Stored entries
---+---

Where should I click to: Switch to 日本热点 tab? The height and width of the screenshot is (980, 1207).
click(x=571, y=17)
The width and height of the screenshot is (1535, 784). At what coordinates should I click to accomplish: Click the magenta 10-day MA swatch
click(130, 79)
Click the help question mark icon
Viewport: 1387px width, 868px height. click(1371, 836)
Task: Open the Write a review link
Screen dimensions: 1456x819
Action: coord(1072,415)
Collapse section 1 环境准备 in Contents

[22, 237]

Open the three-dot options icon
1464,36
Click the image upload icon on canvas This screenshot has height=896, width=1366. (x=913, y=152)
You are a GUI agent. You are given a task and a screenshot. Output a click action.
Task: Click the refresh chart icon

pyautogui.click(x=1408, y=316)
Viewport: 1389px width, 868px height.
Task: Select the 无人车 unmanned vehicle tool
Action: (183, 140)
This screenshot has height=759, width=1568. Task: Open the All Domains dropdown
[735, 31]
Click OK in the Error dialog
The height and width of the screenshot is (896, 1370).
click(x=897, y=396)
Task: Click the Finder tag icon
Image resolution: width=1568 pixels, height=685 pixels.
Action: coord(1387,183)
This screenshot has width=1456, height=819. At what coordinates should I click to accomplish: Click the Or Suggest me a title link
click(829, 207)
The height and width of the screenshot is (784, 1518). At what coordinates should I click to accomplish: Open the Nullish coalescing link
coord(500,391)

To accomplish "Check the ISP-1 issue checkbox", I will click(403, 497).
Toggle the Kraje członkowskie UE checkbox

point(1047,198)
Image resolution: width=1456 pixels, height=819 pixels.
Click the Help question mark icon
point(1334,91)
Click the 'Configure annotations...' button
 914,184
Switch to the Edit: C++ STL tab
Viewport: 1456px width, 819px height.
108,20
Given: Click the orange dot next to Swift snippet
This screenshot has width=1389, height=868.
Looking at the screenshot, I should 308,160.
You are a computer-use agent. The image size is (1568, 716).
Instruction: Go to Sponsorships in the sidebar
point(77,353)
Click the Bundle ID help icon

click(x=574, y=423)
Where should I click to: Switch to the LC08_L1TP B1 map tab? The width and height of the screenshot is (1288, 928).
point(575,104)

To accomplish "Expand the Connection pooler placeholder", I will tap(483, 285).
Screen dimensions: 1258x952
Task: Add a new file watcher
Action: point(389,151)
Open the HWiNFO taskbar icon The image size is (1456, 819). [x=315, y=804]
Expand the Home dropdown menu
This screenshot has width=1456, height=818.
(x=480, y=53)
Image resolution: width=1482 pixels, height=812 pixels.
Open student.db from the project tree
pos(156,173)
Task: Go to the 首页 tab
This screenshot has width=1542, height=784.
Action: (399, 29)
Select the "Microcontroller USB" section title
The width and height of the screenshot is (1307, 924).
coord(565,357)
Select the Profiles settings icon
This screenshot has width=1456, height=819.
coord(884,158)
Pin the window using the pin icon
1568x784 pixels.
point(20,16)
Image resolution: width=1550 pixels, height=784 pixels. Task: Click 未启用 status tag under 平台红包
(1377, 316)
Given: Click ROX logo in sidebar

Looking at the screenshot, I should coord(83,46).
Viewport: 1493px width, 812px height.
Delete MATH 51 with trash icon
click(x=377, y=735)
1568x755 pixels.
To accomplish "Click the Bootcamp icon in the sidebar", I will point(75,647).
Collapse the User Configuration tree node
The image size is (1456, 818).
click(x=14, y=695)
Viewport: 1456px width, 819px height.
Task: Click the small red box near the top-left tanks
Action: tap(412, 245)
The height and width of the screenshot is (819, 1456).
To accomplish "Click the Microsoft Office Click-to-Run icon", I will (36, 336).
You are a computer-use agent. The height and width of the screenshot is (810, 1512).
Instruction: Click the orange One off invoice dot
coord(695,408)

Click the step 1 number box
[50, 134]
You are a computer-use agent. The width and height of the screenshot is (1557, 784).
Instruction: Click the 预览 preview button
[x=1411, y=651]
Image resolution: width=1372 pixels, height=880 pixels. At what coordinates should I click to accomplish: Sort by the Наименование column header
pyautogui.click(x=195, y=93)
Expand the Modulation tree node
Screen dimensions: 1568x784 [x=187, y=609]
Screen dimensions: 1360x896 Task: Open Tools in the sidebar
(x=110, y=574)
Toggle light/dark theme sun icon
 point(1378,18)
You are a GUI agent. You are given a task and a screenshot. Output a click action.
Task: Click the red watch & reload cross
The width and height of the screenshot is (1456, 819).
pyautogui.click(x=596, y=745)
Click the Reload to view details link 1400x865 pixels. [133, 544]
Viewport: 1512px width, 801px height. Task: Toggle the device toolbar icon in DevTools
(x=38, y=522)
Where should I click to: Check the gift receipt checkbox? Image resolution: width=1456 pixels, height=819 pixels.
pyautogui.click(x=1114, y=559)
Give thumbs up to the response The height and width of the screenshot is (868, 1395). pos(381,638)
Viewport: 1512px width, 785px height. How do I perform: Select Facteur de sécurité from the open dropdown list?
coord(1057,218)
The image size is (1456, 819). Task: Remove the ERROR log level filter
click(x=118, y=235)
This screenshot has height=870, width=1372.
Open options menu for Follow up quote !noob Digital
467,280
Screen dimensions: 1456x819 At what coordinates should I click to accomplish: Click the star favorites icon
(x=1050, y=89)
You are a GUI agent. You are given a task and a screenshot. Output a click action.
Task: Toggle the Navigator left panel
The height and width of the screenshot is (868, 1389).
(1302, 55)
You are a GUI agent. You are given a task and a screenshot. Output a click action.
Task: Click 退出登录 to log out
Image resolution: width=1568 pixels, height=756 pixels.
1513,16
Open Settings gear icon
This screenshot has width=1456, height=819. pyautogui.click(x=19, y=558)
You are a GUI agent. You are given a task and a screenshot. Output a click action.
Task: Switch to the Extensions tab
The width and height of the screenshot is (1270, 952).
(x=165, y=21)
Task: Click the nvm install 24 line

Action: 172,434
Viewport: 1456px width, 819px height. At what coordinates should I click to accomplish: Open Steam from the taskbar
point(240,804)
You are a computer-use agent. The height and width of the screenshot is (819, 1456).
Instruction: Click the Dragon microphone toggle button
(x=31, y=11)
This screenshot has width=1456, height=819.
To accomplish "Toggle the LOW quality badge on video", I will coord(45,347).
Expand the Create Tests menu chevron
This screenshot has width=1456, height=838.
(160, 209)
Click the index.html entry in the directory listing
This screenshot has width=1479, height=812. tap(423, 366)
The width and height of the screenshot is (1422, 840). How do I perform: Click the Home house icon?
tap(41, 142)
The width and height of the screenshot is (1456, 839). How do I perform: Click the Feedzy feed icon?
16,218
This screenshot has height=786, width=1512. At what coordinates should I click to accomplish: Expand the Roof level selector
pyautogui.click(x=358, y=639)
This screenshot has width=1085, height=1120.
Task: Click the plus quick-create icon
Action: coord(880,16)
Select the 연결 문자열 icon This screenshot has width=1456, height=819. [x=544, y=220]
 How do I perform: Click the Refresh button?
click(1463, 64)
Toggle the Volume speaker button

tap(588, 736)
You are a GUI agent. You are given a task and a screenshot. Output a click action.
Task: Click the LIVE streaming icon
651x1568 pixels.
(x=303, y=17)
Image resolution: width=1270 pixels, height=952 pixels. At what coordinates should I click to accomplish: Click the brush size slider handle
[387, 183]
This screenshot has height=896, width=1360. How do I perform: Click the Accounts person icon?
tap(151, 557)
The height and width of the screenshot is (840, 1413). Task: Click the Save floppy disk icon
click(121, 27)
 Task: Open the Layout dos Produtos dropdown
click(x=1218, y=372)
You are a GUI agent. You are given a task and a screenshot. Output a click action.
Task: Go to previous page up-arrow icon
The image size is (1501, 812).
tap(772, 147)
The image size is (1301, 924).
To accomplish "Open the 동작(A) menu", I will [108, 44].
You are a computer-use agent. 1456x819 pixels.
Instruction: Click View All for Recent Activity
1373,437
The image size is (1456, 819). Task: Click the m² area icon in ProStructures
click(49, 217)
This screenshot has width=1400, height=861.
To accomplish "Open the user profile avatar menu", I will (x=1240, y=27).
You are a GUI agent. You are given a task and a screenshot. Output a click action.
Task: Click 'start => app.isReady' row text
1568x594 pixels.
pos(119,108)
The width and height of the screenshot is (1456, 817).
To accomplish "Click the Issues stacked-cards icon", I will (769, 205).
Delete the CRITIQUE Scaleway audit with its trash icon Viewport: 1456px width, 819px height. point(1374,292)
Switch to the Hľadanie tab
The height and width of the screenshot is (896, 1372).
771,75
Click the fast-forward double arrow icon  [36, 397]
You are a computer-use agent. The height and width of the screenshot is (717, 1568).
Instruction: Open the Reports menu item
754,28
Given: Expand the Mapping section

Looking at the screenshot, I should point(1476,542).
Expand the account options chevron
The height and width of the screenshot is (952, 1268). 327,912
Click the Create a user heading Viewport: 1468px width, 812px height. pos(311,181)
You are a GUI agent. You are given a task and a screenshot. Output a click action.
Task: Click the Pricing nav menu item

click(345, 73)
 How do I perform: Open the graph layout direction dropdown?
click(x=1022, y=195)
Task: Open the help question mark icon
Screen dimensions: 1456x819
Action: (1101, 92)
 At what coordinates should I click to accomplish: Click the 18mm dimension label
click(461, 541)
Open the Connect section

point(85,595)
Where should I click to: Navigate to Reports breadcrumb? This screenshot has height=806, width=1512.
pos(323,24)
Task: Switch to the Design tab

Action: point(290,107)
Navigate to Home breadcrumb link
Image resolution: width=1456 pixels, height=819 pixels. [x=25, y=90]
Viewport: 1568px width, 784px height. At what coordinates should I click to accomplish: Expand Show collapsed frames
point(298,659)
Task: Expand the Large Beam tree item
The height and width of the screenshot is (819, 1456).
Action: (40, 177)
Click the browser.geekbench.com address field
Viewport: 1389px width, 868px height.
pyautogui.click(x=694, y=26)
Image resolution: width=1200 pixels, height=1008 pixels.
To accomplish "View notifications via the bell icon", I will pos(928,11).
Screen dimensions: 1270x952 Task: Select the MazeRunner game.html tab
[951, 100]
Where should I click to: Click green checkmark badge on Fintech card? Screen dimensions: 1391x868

---+---

**Problem description:**
Reproduce word for word the lines of the records above, beginning at the first and ending with the line where "Task: Open the Write a review link" appears, and nothing past it.

**Solution to the problem:**
Where should I click to: Switch to 日本热点 tab? The height and width of the screenshot is (980, 1207).
click(x=571, y=17)
The width and height of the screenshot is (1535, 784). At what coordinates should I click to accomplish: Click the magenta 10-day MA swatch
click(130, 79)
Click the help question mark icon
Viewport: 1387px width, 868px height. click(1371, 836)
Task: Open the Write a review link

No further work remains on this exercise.